The ordeal of obtaining medicines in Cuba

While awaiting an esophageal transplant for her four-year-old son, Cuban Jessica Rodríguez faces a daily battle to obtain medicine and medical supplies in a country where more than 70% of basic medicines are in short supply.
"I get desperate all the time just thinking about not having something I might need," says Rodríguez, 27, from her home in Santa Fé, a neighborhood in western Havana. Beside her, little Luis Ángelo watches a cartoon on his cell phone.
She speaks calmly, though distressed: the child survives with a tracheostomy and is fed through the stomach. In addition to being asthmatic and allergic, he has mild heart disease and suffers from epileptic seizures.
In a country under an increasingly stringent US embargo and mired in its worst economic crisis in more than three decades, it is very difficult to secure the seven medications it needs every day, as well as essential cannulas and tubes.
"I know that the lack of medicines, the lack of suction catheters, and a cannula that cannot be replaced affect the child's health and can lead to serious illnesses that can even cost their life," explains Rodríguez.

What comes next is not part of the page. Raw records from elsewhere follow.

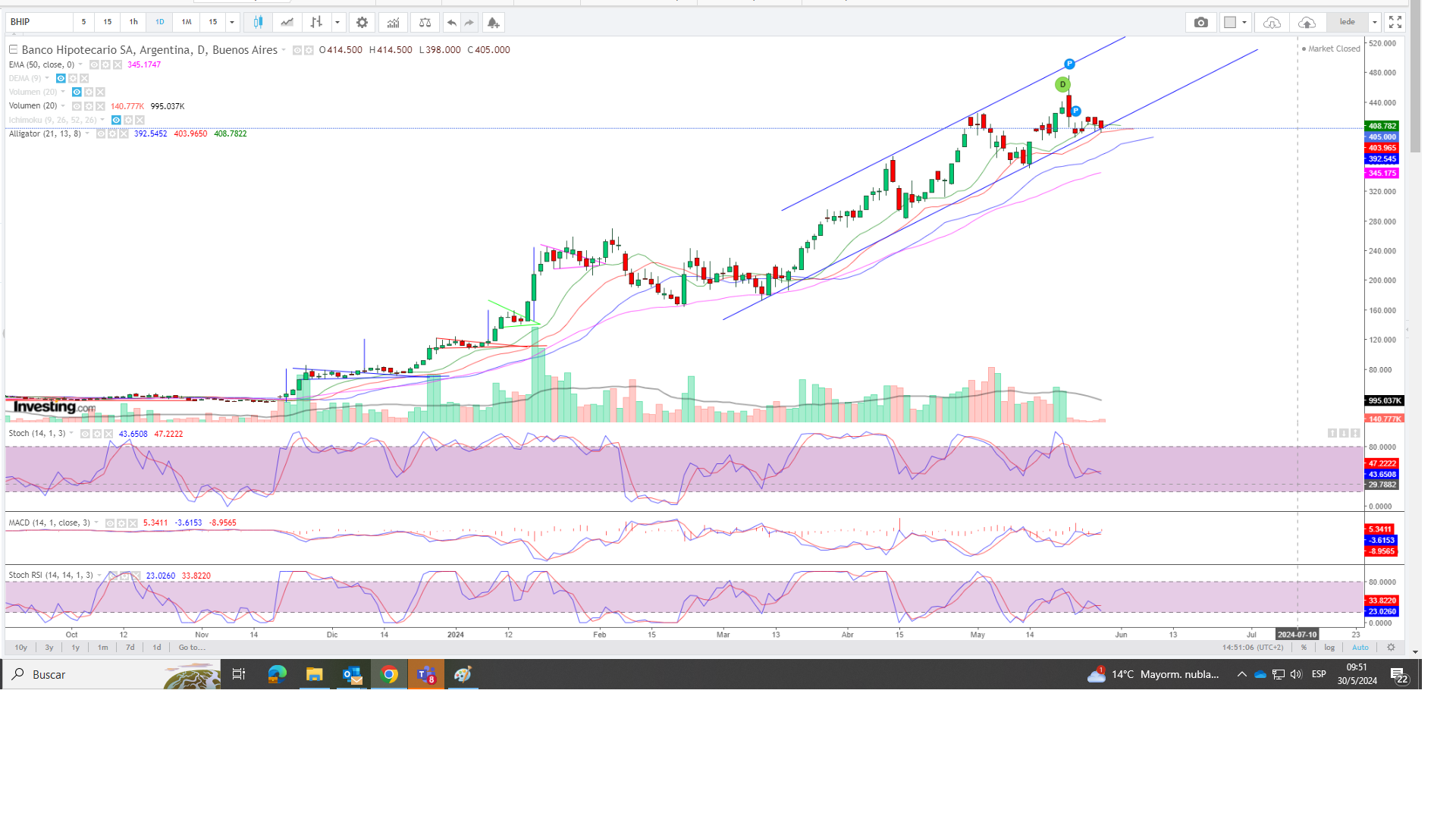Show the hidden Ichimoku indicator via eye
The height and width of the screenshot is (819, 1456).
tap(116, 120)
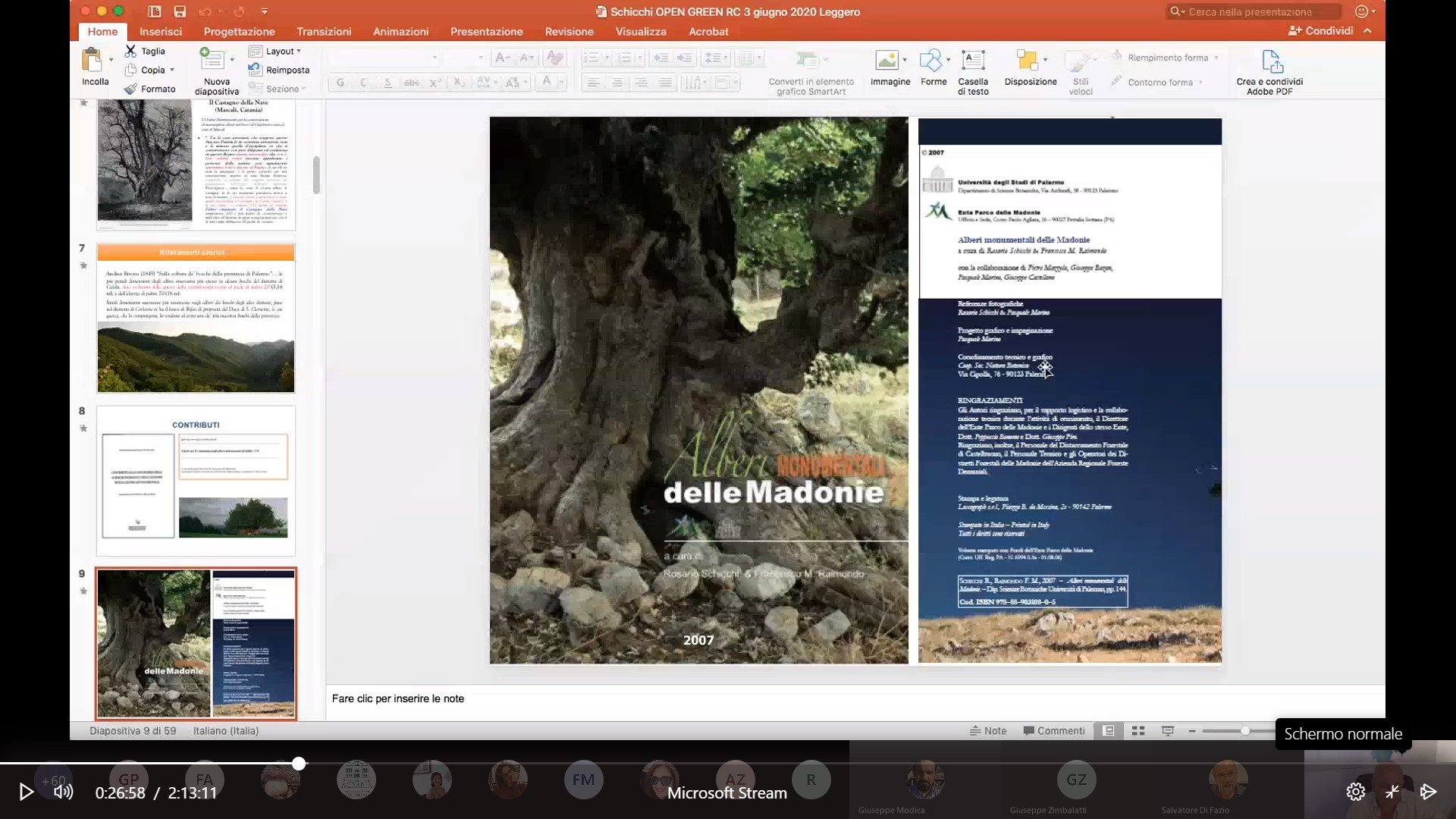Open the Transizioni ribbon tab
Screen dimensions: 1456x819
point(324,31)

Like this mother, many Cubans face difficulties obtaining medication.
“More than 70% of the list of basic medicines has been affected,” President Miguel Díaz-Canel said recently in a television interview.
In recent years, the country has been unable to secure the $300 million (R$1.63 billion) needed to import raw materials to produce most of the 650 medicines that made up its basic list in 2024, the president said.
On the island of 9.7 million people, pharmacy shelves are empty and hospitals lack supplies such as gauze, sutures, disinfectant and oxygen.
"There are days when there is nothing, and other days something appears," a doctor who works at a hospital in the capital told AFP, on condition of anonymity.
People with chronic illnesses have a document known as a “tarjetón,” which allows them to purchase prescription or long-term medications at subsidized prices.
Luis Ángelo has his own, but "sometimes months go by and there's no medicine," warns Rodríguez. His mother is often forced to buy it on the black market at exorbitant prices.
"The price is cruel, and not having the money to buy them is also cruel," he says of the approximately 400 pesos (21 reais) per pack of pills. A high price for a country where the average monthly salary is 6,500 pesos, equivalent to 54 dollars at the official exchange rate (294 reais) and 17 dollars (92 reais) on the informal market.
In Cuba, where the healthcare system is public and universal for Cubans, private pharmacies and healthcare services are not legal.
Faced with alarming shortages of medicines, since 2021 the communist government has allowed the population to transport food and medicines from abroad duty-free in their luggage, although not for commercial purposes.
Many medications that enter the country through this route feed an informal market that profits from the pain of others and operates through WhatsApp groups and websites.
However, groups that offer donations or promote the exchange of medicines for food also operate on social media.
In one of them, identified as "Cambias o donas medicamentos," Sophi desperately searches for dorzolamine to treat ocular hypertension. "I need it for my 86-year-old grandmother," she writes.
Likewise, projects like Palomas have emerged, a communication and solidarity platform that, since its creation in Havana in 2021, has already provided completely free medicines to more than 179,000 Cubans.
Palomas relies on medications people have at home, “leftovers from some treatment or something someone brought from abroad,” explains its coordinator, Sergio Cabrera.
In its 13 WhatsApp groups, the project publishes a daily list of available medications and another list of those needed. Any Cuban can contact them.
“Thanks to this project, today I was able to get medication for my mother (who has diabetes), which is in short supply throughout the country,” says dentist Ibis Montalbán.
Cabrera says it's difficult to see people suffering from a lack of medicine for their families.
“Many people cry, and we often cry with them,” but “Palomas created, in the midst of uncertainty, in the midst of scarcity, in the midst of much apathy…, a path of light.”